Cenn jeta autour de lui un regard de défi, dans une tentative pour intimider l’assistance menaçante, et éleva la voix :

« Je n’ai pas entendu Fain dire que c’était un faux Dragon. Et vous ? Servez-vous de vos yeux ! Où sont les récoltes qui devraient être à hauteur du genou ou mieux ? Pourquoi est-ce encore l’hiver quand le printemps devrait être là depuis un mois ? » Des cris de colère intimèrent à Cenn de tenir sa langue. « Je ne resterai pas silencieux ! Ces propos ne me plaisent pas non plus, mais je ne me cacherai pas la tête sous un panier jusqu’à ce qu’un homme de Taren-au-Bac vienne me couper la gorge. Et je ne veux pas demeurer suspendu au bon plaisir de Fain, pas cette fois. Parle clairement, colporteur. Qu’as-tu appris, eh ? Cet homme est-il un faux Dragon ? »

Si Fain était troublé par les nouvelles qu’il apportait ou l’émotion qu’il avait soulevée, il n’en donnait aucun signe. Il haussa seulement les épaules et posa un doigt osseux le long de son nez. « Quant à cela, voyons, qui peut le dire jusqu’à ce que ce soit fini et bien fini ? » Il marqua une pause avec un de ses sourires secrets, parcourant des yeux la foule, comme s’il imaginait comment les gens réagiraient et jugeait cela drôle. « Ce dont je suis sûr, déclara-t-il avec un détachement forcé, c’est qu’il peut maîtriser le Pouvoir Unique. Les autres en étaient incapables. Par contre, lui sait le canaliser. Le sol s’ouvre sous les pas de ses ennemis et les remparts tombent en poussière à l’ordre qu’il lance. L’éclair vient quand il l’appelle et frappe où il le dirige. Voilà ce que j’ai appris, et d’hommes en qui j’ai confiance. »

Un silence de stupeur s’établit. Rand regarda ses amis. Perrin semblait voir des choses qui ne lui plaisaient pas, mais Mat avait toujours l’air surexcité.

Tam, le visage seulement un peu moins serein que d’ordinaire attira le Maire près de lui, mais il n’eut pas le temps d’ouvrir la bouche qu’Ewin Finngar s’exclamait : « Il va devenir fou et mourir ! Dans les contes, les hommes qui maîtrisent le Pouvoir deviennent tous fous, puis dépérissent et meurent. Seules les femmes peuvent le canaliser. Il ne le sait donc pas ? »

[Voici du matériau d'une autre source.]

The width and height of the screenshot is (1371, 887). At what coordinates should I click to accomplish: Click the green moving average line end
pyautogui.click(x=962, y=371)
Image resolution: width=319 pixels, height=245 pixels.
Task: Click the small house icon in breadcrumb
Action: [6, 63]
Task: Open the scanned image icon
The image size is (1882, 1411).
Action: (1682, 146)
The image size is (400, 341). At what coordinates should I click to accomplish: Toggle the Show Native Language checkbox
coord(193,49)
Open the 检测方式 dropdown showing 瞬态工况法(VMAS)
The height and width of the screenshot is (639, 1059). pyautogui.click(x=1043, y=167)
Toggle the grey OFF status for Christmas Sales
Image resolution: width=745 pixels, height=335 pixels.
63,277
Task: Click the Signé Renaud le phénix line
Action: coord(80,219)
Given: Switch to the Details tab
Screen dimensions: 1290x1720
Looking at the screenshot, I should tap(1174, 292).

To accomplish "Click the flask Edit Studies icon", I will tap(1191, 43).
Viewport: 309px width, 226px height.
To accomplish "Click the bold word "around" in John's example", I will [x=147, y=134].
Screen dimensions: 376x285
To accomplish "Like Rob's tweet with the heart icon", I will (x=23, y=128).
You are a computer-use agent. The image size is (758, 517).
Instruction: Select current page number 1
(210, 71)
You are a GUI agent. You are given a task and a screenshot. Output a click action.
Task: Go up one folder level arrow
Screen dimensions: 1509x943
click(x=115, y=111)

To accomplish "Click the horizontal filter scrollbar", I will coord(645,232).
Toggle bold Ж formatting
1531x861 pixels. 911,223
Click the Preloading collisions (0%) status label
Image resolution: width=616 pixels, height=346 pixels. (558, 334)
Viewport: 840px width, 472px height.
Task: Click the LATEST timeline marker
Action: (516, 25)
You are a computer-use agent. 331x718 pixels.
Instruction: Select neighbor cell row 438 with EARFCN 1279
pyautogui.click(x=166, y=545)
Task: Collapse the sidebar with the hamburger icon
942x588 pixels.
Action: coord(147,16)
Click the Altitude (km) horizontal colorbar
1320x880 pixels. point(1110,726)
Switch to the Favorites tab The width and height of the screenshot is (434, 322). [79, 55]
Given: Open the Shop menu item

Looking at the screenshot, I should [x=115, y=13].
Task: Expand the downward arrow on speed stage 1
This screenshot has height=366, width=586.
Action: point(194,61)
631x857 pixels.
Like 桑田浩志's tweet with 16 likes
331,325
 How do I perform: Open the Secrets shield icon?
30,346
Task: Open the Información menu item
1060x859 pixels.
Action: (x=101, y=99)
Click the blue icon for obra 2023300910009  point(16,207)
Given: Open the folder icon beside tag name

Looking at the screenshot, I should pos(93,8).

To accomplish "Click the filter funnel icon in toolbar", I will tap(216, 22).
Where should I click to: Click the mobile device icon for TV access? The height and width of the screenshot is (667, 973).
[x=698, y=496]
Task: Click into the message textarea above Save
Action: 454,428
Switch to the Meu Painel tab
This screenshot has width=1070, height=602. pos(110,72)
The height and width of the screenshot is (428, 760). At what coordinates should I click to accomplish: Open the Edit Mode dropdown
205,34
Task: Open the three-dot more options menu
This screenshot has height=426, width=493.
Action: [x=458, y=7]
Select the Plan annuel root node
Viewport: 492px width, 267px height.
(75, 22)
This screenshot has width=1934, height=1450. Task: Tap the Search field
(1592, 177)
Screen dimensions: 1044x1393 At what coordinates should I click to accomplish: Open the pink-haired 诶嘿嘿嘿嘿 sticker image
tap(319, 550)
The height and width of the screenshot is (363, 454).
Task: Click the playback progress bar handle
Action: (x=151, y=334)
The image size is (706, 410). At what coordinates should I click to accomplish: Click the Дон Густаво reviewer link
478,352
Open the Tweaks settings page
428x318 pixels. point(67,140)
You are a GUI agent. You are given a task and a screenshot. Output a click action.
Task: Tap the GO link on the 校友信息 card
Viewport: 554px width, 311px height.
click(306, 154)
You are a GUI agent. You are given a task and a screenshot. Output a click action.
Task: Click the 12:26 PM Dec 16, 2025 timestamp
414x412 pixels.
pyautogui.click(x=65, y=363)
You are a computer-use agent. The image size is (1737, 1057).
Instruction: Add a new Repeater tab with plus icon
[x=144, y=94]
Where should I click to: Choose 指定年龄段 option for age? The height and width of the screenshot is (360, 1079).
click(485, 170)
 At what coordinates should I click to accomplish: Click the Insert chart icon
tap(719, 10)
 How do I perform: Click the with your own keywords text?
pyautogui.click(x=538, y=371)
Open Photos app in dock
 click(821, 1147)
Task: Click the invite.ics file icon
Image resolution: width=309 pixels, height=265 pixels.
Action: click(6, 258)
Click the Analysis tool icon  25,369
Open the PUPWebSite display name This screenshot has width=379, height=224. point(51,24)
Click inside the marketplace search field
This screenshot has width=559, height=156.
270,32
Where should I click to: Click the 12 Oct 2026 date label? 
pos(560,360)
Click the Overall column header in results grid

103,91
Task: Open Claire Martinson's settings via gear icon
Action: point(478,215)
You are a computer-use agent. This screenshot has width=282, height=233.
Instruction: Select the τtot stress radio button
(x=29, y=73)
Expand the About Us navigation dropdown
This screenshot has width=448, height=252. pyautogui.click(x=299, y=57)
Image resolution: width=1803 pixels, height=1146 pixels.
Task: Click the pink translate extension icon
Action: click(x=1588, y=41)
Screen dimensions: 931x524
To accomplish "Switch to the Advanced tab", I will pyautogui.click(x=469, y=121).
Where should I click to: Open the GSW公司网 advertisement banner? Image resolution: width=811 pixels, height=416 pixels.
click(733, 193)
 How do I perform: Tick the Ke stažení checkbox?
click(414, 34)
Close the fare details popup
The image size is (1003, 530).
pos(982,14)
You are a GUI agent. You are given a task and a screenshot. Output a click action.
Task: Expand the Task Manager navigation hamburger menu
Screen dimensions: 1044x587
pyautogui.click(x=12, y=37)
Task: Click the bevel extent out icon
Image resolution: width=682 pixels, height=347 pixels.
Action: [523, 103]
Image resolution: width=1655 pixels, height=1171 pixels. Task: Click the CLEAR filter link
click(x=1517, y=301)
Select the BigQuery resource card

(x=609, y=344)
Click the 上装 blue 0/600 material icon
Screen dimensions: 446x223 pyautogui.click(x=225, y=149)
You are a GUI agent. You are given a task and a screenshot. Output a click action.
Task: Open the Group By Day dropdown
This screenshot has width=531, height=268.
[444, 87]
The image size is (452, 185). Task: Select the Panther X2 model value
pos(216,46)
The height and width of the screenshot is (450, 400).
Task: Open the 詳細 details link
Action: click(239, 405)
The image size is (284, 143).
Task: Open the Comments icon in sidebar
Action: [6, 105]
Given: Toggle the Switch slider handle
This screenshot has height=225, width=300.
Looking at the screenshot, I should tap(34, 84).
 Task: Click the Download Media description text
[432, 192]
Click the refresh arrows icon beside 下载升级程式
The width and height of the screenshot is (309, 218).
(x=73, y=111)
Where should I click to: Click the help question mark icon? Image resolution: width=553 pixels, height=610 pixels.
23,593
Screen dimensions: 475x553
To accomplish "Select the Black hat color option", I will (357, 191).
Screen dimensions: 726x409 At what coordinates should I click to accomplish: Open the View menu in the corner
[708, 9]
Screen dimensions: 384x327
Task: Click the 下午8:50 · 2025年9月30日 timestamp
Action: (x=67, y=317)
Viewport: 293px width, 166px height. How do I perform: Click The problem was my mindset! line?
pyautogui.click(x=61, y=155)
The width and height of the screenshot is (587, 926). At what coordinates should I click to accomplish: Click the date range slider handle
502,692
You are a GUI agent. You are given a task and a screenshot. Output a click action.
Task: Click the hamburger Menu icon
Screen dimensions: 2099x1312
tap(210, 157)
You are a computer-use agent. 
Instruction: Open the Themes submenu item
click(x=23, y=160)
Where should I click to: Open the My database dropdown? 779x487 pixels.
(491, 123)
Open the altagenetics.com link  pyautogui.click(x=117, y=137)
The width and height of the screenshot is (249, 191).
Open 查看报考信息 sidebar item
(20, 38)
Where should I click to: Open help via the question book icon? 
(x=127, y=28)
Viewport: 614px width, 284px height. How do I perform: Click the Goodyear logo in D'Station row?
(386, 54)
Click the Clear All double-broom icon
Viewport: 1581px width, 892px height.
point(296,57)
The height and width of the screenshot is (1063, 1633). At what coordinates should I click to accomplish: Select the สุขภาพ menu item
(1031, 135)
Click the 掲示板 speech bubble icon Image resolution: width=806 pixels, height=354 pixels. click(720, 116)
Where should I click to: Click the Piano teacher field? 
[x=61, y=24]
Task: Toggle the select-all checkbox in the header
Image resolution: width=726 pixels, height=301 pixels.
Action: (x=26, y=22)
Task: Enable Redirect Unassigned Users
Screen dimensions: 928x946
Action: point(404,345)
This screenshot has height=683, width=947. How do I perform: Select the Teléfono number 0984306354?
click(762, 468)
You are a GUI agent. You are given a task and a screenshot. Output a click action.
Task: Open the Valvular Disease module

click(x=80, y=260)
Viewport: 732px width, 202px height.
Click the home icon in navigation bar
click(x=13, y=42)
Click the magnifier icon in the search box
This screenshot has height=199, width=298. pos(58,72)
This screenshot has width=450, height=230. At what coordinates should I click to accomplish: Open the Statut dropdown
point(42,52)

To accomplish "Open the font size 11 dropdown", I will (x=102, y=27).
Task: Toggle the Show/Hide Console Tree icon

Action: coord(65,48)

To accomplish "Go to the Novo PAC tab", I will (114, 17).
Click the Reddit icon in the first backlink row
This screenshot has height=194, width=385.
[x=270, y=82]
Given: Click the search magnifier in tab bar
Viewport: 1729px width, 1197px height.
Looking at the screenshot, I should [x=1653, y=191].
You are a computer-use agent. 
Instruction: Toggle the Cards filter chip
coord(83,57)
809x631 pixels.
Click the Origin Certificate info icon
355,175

Il esquiva une calotte de Maître Buie.

« Ça suffit comme ça, gamin. » Cenn agita un poing noueux sous le nez d’Ewin. « Montre le respect qu’il convient et laisse tes aînés s’occuper de ça. Va-t’en !

— Du calme, Cenn, lui remontra Tam. Le garçon est simplement curieux. Pas besoin de faire cette sortie ridicule.

— Conduis-toi en homme de ton âge, ajouta Bran et pour une fois souviens-toi que tu es membre du Conseil. »

Le visage ridé de Cenn s’empourpra davantage à chaque mot de Tam et du Maire jusqu’à en devenir violet. « Vous savez de quel genre de femmes il parle. Cessez de me regarder de travers, Luhhan et toi aussi Crawe. Nous sommes un village convenable de gens convenables et c’est déjà assez mauvais d’avoir ici Fain qui parle de faux Dragon usant du Pouvoir sans que cet idiot de gamin possédé du Dragon y ajoute les Aes Sedai. Il y a des choses dont on ne devrait même pas parier, et ça ne me plaît pas que vous laissiez ce fou de ménestrel raconter toutes les histoires qu’il veut. Ce n’est ni juste ni convenable.

— Je n’ai jamais vu, entendu ou senti rien dont on ne puisse parier », répliqua Tam, mais Fain n’en avait pas fini :

« Les Aes Sedai s’en mêlent déjà, proclama le colporteur. Une troupe d’entre elles a quitté à cheval Tar Valon en direction du sud. Puisqu’il sait exercer le pouvoir seules les Aes Sedai peuvent le vaincre, quelque bataille que l’on engage, ou traiter avec lui quand il sera vaincu. S’il est vaincu. »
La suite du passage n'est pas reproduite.